▶ DATA FOR THIS TASK:

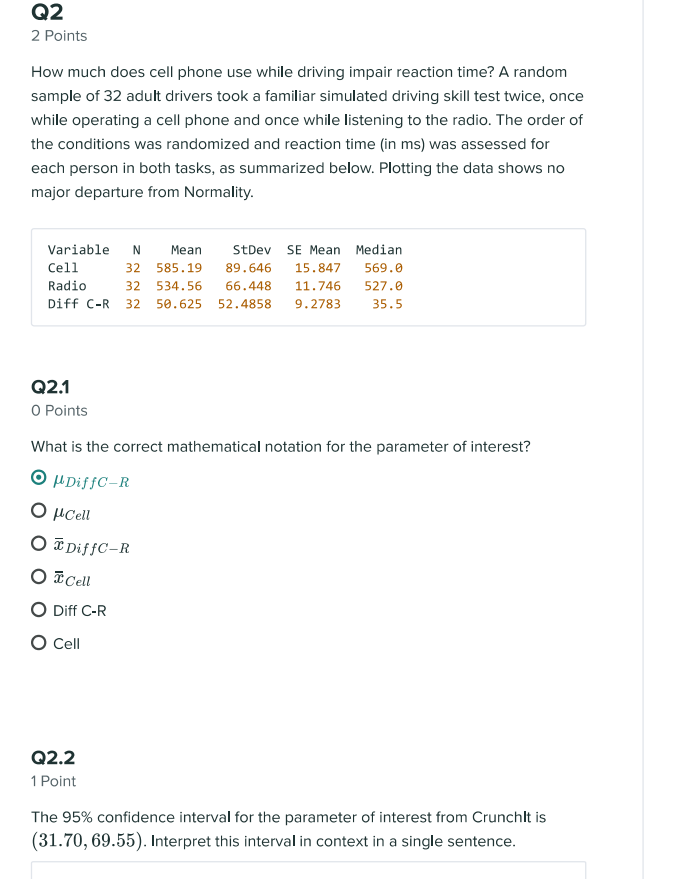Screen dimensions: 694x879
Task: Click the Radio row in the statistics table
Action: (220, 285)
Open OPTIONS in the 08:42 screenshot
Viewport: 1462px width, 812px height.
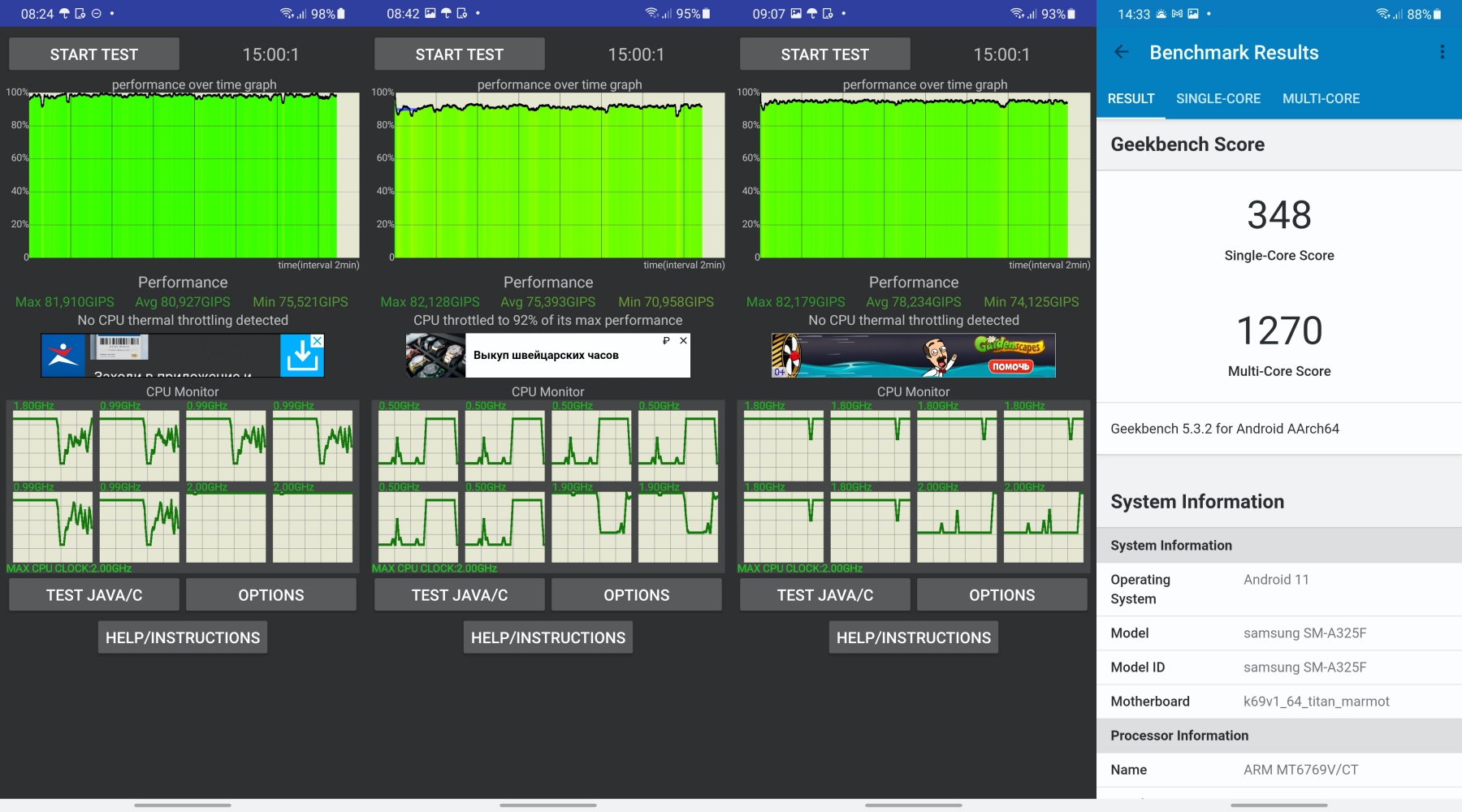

▶ DIRECTIVE: Update these lines by replacing "screenshot" with "capture" and keeping everything else the same. Leave the pictures out of your answer.

▶ COMPLETED EXERCISE:
Screen dimensions: 694x879
Task: Click the Radio row in the statistics table
Action: (220, 285)
Open OPTIONS in the 08:42 capture
Viewport: 1462px width, 812px height.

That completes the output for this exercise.